Şehit teğmenin hayatı kitap oldu

Bundan iki yıl önce Şırnak'ta teröristlerle girilen çatışmada şehit olan 24 yaşındaki Teğmen İbrahim Tanrıverdi'nin hayatı ailesi tarafından kaleme alındı

Kaynak : Memurlar.Net
Haber Giriş : 21 Nisan 2017 15:21, Son Güncelleme : 27 Mart 2018 00:42
Şehit teğmenin hayatı kitap oldu

SEZAİ ERHAN/MALATYA

Annesi Gafure Tanrıverdi, abisi Cengiz, babası ile kardeşleri tarafından yazılan ve kısa bir süre önce de basımı tamamlanarak raflarda yerini alan 'Cennetteki Yıldızımız' adlı kitap, 4 kardeşi olan Malatyalı İbrahim Tanrıverdi'nin hayat hikayesini ve ailenin yaşadıklarını anlatıyor. İmkansızlıkları aşarak Harbiye'ye giren, mezun olur olmaz Güneydoğu'ya giden Teğmen İbrahim Tanrıverdi, "Bu vatan korka korka değil, dualarla korunacak" diyerek Cizre'de göreve başlıyor. Anne Tanrıverdi, her gün eli yüreğinde oğlundan gelecek bir, "Anne nasılsın? Ben çok iyiyim. Sizi çok özledim" telefonunu bekliyor. Teğmen Tanrıverdi, 30 Temmuz 2015'te Şırnak Gabar dağlarında teröristlerle girdiği çatışmada iki silah arkadaşıyla birlikte şehit oldu. Anne Tanrıverdi, oğlunu gözyaşları arasında toprağa verdiğinin üçüncü günü "Oğlumu yazacağım" diyor ve oğlunun doğumundan şehadetine kadar geçen süreci gözyaşları dökerek kaleme alıyor. Kitabı yazan anne Gafure Tanrıverdi son telefon görüşmesini şöyle anlattı: "İbrahim'in sesini son kez böyle duydum. Bilseydim kapatır mıydım telefonu? Gidip alırdım onu oradan."

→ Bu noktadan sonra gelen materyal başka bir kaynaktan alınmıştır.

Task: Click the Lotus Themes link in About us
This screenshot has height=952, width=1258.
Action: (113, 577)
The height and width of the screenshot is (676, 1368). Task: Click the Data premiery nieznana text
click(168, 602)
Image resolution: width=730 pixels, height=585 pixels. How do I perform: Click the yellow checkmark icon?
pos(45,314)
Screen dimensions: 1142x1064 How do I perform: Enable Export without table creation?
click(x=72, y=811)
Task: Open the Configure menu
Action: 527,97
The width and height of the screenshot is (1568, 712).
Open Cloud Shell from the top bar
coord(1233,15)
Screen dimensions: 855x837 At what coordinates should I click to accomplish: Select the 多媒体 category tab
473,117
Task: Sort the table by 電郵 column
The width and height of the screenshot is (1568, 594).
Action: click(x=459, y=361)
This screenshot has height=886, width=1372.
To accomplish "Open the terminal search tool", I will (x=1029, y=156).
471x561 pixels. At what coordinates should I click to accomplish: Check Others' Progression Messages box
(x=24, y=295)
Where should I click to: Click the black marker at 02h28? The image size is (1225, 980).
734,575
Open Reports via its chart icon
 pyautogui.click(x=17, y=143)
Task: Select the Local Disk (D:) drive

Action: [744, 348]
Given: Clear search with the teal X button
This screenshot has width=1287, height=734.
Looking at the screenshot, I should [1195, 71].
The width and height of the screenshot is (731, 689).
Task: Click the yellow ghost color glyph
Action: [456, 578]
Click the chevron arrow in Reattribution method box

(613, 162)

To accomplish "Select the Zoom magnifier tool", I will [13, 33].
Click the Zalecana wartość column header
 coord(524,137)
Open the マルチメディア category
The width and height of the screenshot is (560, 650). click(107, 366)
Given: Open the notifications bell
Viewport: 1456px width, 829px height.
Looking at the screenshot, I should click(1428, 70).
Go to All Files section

BU YOLA ŞEHİT OLACAĞIMIZI BİLEREK GİRDİK

Kitapta İbrahim Tanrıverdi, 2014 yılında şehit olan silah arkadaşı Emre As'ı uğurlamak için gittiği Tokat'taki cenazede, "Emre gitti, bıraktı bizi" diyerek ağlayan arkadaşlarına şöyle konuşuyor: "Gitsin, biz şehit olacağımızı bildiğimiz halde girmedik mi bu yola ha? Öğretmediler mi bize bu mertebeyi? Sakın ağlama! Dik dur! Yakışmaz! Şimdi bize yakışan sadece onun intikamını almaktır."

GÖZYAŞLARI MÜREKKEP OLDU KAĞIDA DÖKÜLDÜ
Anne Gafure Tanrıverdi, "Yüzyıl da geçse, binlerce sene geçse de anne duygusu bitmez, evlat acısı hiçbir zaman bitmez. Kitap belki benim için çok zor oldu. Dedim ya, belki ben o kalemi elime aldığım zaman kalbime hançer sıkıldı, bütün gözyaşlarım mürekkep oldu kitaba dökmek için. Şimdi bana soruyorlar ki, 'Nasıl hatırladın?' Şuanda verseler belki yazamam, ama o acıyla öyle döküldü ki içime, bilmiyorum yani, yazdım bir kelimesini aksatmadan, her şeyini, konuşmasını, hareketlerini, gülüşünü, hele de gülüşünü." şeklinde konuştu.